Injustificadamente se ha armado un cierto revuelo alrededor de la encuesta publicada por la OCDE que cifra en un 16% el tiempo que los profesores dedican a mandar callar en clase. Digo injustificadamente porque no puede sorprender el dato a estas alturas. En primer lugar porque es falso, dedican bastante más de diez minutos a mantener el orden en la clase. Considérese que se trata de un 16% de su jornada laboral, no de cada clase, y que se trata de una media estadística, con lo que puede suponerse que la cifra es significativamente superior en ciertas etapas, en algunos centros y en determinados entornos. Y, en segundo lugar, basta ya de sorprenderse con cada agresión a un profesor, con cada PISA que deja por los suelos los conocimientos de los alumnos o con encuestas como la presente. Ya se sabe. Ya sabemos que en las escuelas, sobre todo públicas, reina la indisciplina, que los profesores han perdido toda autoridad y que los centros no son sino una gran guardería del Estado donde estudiar dejó de ser un privilegio del alumno para pasar a ser una imposición legal sorteable a los 16 años.
Todo eso ya lo sabemos. Hemos asumido que ni el abandono ni el fracaso ni el absentismo ni siquiera las agresiones físicas a los profesores serán suficientes para que la izquierda rectifique y reconozca que su utopía igualitaria ha generado una auténtica fractura social para el 30% de los alumnos, que acaban en la calle sin un solo certificado escolar. Hemos asumido, incluso, que los profesores –a quienes, eso sí, debemos lo poco que funciona en el sistema educativo–, no van a protagonizar la revolución que deberían, no van a salir a la calle ni a ponerse en huelga ni a votar a las derechas para reivindicar que vuelvan las reválidas, que la separación entre Bachillerato y FP empiece antes, que se despida masivamente a todos los pedagogos, se vuelva a un currículum nacional con contenidos y no con metodología pedagógica o, sencillamente, que los alumnos les hablen de usted y se pongan de pie al entrar en clase.

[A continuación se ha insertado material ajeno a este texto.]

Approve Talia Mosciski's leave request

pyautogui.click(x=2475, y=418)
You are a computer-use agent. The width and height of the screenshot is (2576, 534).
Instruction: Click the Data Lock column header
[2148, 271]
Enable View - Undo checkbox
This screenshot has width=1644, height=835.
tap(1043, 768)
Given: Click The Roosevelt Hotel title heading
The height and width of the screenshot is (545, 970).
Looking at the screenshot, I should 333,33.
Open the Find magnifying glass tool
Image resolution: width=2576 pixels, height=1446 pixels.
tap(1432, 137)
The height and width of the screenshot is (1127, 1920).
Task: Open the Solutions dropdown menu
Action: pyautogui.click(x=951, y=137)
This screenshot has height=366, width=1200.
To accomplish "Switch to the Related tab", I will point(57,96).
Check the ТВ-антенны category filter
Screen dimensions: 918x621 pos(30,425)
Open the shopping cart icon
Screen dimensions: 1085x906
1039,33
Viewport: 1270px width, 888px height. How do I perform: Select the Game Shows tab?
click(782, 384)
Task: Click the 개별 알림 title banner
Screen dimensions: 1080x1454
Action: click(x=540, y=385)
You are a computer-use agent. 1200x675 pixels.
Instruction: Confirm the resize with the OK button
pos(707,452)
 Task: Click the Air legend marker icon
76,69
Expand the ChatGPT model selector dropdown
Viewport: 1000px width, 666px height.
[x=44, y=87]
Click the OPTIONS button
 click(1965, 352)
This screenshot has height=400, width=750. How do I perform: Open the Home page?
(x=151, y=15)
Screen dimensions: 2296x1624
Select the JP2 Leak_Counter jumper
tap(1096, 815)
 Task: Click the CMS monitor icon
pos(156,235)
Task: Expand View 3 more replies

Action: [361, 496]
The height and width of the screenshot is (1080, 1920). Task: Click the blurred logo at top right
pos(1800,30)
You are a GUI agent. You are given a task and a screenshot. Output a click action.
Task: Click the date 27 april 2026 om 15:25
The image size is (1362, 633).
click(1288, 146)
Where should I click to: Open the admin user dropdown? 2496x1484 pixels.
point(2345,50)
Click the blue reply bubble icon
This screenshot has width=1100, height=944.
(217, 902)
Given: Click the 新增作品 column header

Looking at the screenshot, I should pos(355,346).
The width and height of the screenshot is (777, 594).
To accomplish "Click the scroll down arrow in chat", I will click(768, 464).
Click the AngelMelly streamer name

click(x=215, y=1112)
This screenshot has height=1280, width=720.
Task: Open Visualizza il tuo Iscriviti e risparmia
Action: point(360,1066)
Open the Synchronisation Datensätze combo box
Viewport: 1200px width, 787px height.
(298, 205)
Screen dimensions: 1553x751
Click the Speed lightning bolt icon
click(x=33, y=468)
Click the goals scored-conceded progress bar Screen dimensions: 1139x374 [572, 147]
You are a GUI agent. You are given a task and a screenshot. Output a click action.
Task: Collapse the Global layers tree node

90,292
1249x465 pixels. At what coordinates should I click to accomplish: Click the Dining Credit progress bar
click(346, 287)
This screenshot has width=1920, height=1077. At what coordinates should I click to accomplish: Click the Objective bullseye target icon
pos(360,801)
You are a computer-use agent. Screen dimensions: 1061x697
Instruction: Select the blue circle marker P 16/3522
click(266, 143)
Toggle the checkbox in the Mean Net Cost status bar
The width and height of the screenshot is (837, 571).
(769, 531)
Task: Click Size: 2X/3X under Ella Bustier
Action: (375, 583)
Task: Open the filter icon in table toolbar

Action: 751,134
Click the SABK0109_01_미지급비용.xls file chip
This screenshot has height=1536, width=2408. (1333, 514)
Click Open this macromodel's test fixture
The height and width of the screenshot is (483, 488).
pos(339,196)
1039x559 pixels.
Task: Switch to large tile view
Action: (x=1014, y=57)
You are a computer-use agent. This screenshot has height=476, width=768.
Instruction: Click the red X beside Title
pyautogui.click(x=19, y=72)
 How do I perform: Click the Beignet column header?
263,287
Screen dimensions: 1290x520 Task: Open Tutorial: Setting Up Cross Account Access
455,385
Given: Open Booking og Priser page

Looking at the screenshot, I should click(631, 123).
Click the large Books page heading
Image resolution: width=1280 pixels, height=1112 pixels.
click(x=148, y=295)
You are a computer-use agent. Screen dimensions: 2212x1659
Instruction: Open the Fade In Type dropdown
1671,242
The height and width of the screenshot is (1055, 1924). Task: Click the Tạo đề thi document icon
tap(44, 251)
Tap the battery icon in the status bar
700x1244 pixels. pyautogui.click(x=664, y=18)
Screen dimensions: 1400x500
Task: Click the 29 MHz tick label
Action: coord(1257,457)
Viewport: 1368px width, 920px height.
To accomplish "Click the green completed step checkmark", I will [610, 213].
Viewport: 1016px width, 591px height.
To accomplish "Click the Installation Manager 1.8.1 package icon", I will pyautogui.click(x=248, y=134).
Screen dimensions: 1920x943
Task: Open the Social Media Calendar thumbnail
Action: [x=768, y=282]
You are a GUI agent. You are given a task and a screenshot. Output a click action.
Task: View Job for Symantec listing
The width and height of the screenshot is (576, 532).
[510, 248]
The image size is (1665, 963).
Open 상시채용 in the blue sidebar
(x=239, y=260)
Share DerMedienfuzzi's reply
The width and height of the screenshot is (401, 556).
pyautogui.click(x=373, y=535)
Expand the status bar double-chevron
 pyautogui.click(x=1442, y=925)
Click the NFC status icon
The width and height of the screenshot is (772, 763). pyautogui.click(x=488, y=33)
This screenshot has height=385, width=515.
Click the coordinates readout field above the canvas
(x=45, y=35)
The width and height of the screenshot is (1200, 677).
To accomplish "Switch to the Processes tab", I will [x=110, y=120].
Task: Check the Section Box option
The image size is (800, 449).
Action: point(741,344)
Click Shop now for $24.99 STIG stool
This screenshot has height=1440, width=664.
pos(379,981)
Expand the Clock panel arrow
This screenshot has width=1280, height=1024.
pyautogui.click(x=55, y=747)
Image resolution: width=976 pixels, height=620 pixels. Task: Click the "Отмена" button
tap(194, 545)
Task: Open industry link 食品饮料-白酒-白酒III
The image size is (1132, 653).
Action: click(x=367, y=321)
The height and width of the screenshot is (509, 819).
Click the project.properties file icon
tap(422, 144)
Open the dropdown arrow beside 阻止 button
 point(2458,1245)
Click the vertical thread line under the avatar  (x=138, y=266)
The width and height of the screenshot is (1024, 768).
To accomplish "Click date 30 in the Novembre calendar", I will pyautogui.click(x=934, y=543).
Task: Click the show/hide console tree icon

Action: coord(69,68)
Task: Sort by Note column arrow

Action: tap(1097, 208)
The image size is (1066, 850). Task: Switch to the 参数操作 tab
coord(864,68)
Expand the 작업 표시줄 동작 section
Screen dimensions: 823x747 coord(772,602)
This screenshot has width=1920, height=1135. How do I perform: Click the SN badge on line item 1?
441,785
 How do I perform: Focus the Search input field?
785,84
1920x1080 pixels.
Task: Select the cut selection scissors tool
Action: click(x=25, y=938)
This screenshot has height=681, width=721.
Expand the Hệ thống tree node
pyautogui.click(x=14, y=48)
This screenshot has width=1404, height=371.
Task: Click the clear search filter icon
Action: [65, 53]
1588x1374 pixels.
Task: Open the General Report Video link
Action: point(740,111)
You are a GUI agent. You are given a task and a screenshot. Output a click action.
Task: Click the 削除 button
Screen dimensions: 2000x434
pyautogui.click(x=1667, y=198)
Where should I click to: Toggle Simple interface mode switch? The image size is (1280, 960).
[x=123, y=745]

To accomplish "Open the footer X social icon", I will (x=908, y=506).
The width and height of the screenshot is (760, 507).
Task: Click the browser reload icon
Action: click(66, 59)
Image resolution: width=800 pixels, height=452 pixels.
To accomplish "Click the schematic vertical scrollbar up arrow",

Lo único que yo no he podido asumir es que insulten mi inteligencia de la forma tan descarada y tan grosera con la que lo ha hecho el ministro de Educación de Zapatero, Ángel Gabilondo. Hemos tenido que soportar 20 años de LOGSE, de "constructivismo", de "aprendizaje participativo", de "democratización de la escuela", de "no aplastar la personalidad del alumno", de decenas de planes y programaciones que hacen perder el tiempo al profesor, de disminuir las ratios, de APAs, de Consejos Escolares, de "educación en valores" y de un largo etcétera de ridículas banalidades que tratan de justificar que la escuela sea un caos y que se hayan perdido las formas más elementales de respeto, proscribiéndose toda exigencia de esfuerzo y todo reconocimiento del mérito.
Preguntado por las causas de la mediática encuesta sobre el tiempo que dedican los profesores a mandar callar, responde Gabilondo que esto "significa que trabajamos en un espacio donde uno habla y todos callan" y que, por el contrario, "donde el estudiante tiene más protagonismo el profesor tarda menos en hacer callar". Por tanto, dice el ministro de Educación de España, aquí lo que falla es que el profesor habla mucho (debe por tanto callar más y oír las aportaciones que tengan a bien hacer sus estudiantes) y los alumnos callan demasiado (deben, pues, tratar de expresarse, no memorizar tanto sino "aprender a aprender").
Se podría rebatir la tontería, se podría comparar la jungla en que estos caballeros han convertido la escuela pública con la disciplina, el orden, el prestigio y el reconocimiento que tenía la instrucción pública antes de que los predecesores socialistas de Gabilondo decidieran democratizarla. Pero la demagogia y el desprecio al interlocutor que manifiesta el ministro al decir que los alumnos no se callan porque estamos en sistema donde sólo habla el profesor, no merecen otra reflexión que la que encabeza este artículo: que se calle Gabilondo.